March 13th, 2006 at 11:37 pm
[…] side of time, rather than a historical event. Maybe then the reason why so few of us were taught much of anything about history is not due to low educational standa […]
March 14th, 2006 at 12:15 pm
I took AP History in 1998-1999 and even with 3 hour study sessions after-school each day and 6 hours worth of classes on weekends for the last 2 months of the school year (completely voluntary) we still never made it past WWII. If we hadn’t taken those classes we never would’ve made it past the Civil War. The instructor was trying to be as in-depth as possible with around 8 months of education with the alloted 40 minute instruction periods per day, 5 days per week. Even with the supplementary lessons we were barely able to learn in-depth of WWI and WWII and I am to this day still attempting to bridge major gaps in my education from WWII and onwards to even the issues we went in-depth on.
Global History in NY is however taught in a 2-year time period. This was even more cursory than what was taught on the AP level, because Honors was the highest level we were able to take and it was taught towards the Regents Exam, which a person with even a minimal understanding of the world could excel in nicely.
March 14th, 2006 at 1:07 pm
Oh man, Regents exams - that sure brings back memories. Other states don’t have those, do they?

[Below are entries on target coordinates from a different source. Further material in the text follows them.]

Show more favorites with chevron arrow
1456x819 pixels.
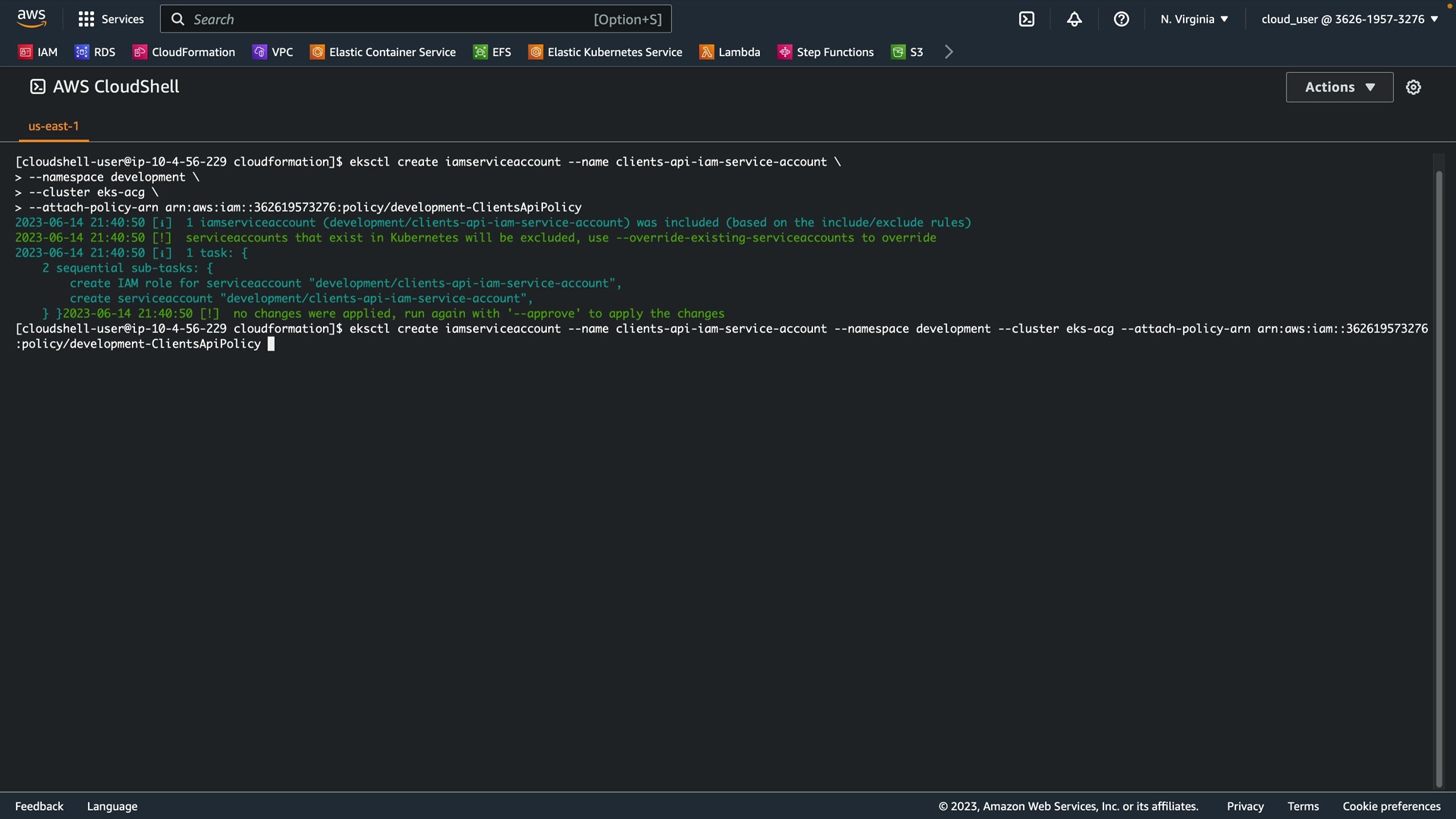point(948,52)
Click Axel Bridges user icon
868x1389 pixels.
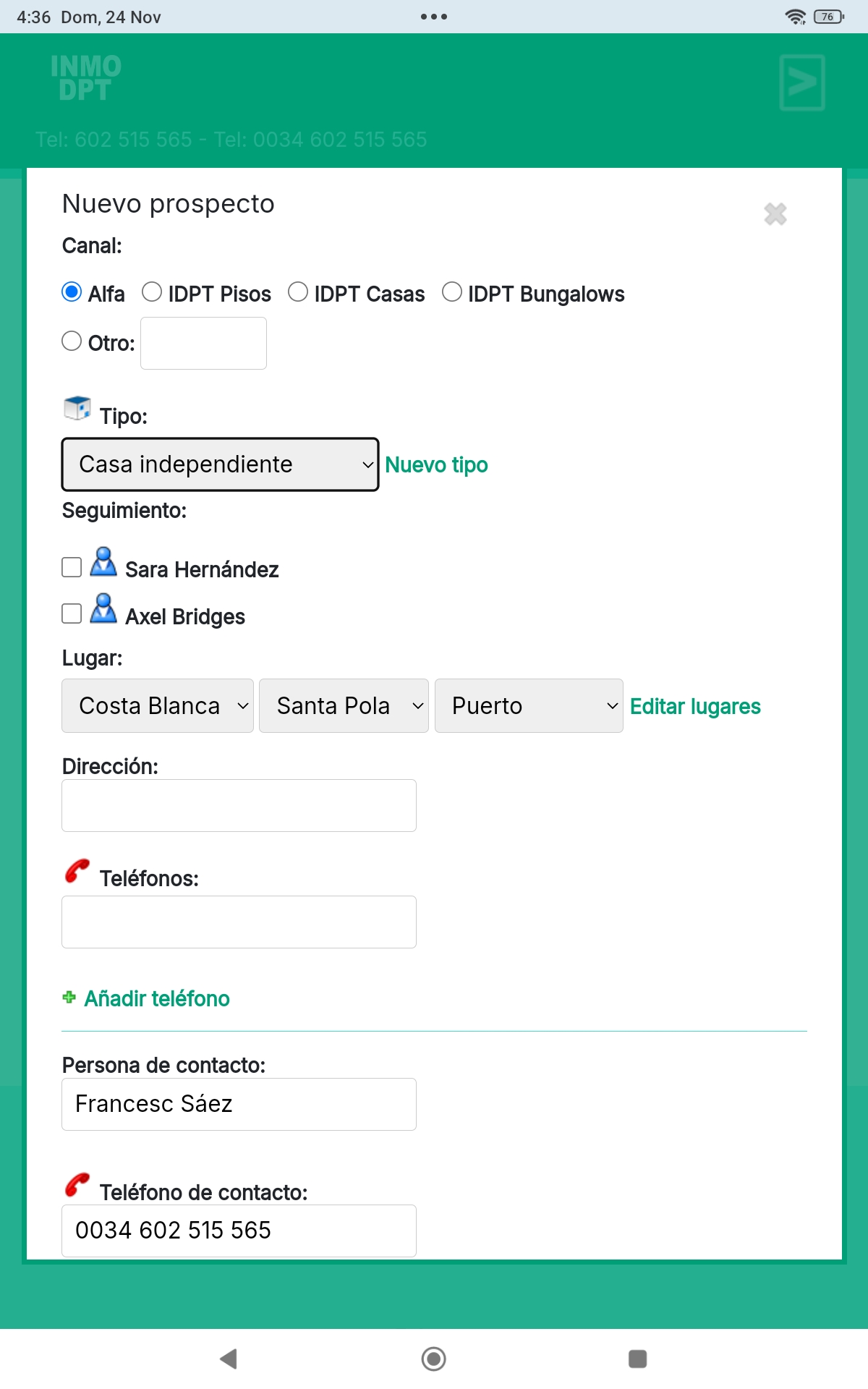[103, 608]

You ought to email me and tell me where you went to highschool in new york. I graduated 1998 on Long Island.
March 14th, 2006 at 8:47 pm
Seems weird to start at the beggining and go onwards to me. I guess it’s theoretically possible in the US (ignoring pre-European pesky native stuff or world events) but it’s not going to happen for people in older countries. At my school in the UK we dotted about back and forth trying to cover important bits. Trying to go from the bronze age to now in depth would be a tall order in basic schooling.

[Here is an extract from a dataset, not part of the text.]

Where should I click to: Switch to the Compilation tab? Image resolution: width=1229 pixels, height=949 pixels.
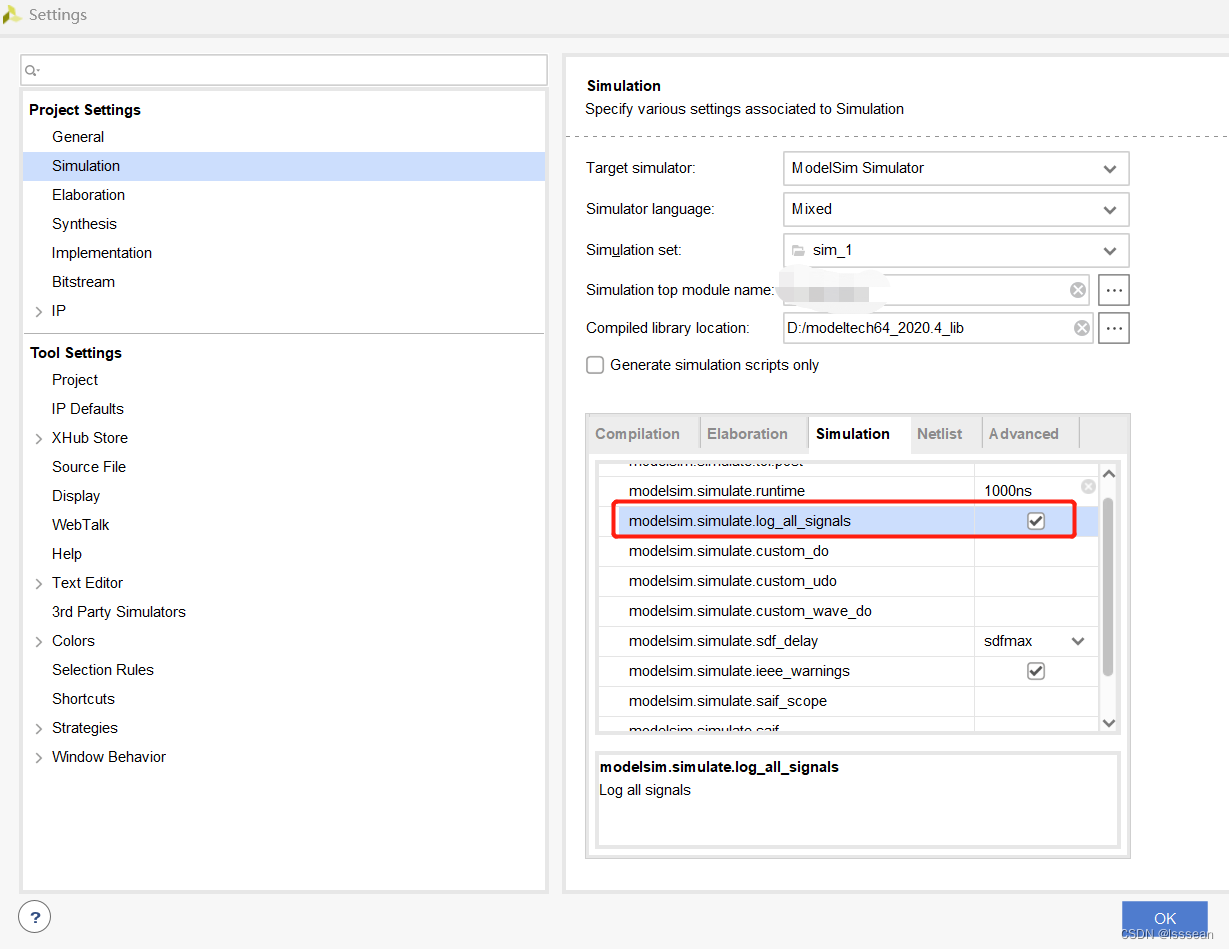pyautogui.click(x=638, y=433)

March 15th, 2006 at 12:53 am
I’m in the United States. We didn’t get any further than WW2 in my history classes. I had an AP class that dealt with the structure of the government specifically. That took us a bit further, but more as an investigation the government itself, rather than the history. My classes focused primarily on the United States and dealt very, very little with other countries.
What always confused me was the repetition of it. We studied the 1800 and 1900s in much detail in my middle school years, and that we studied it all over again in high school. I didn’t learn much new in high school that I didn’t already know from the previous classes. Then again, I went to an accelerated middle school, so we were probably a bit ahead of the other schools in the curriculum.
March 16th, 2006 at 5:05 pm
It’s not a new thing. By 12th grade when I was in high school in the sixties, we only got to the 1920’s by graduation. I remember inordinate amounts of time focused on the Louisiana Purchase and the Hawley-Smoot tariffs (sounded like it ought to have been an R. Crumb character). Our ninth grade social studies class was “this is what this particular exotic foreign place is like, with little brown children and tin exports…” and I have zero recollection of any teaching of European history at any time.
When I was a kid, we had state history only in fourth grade, and it’s the same for my kids now. I’ve been working on family genealogy a lot in the past several years, and it frustrates me to be learning about all this interesting local and regional history that I pick up while following the strands of my family history, yet my kids don’t have any context in school that would awaken an interest in the rich local history that surrounds them. It’s like you have to learn local history on the street in an almost transgressive way.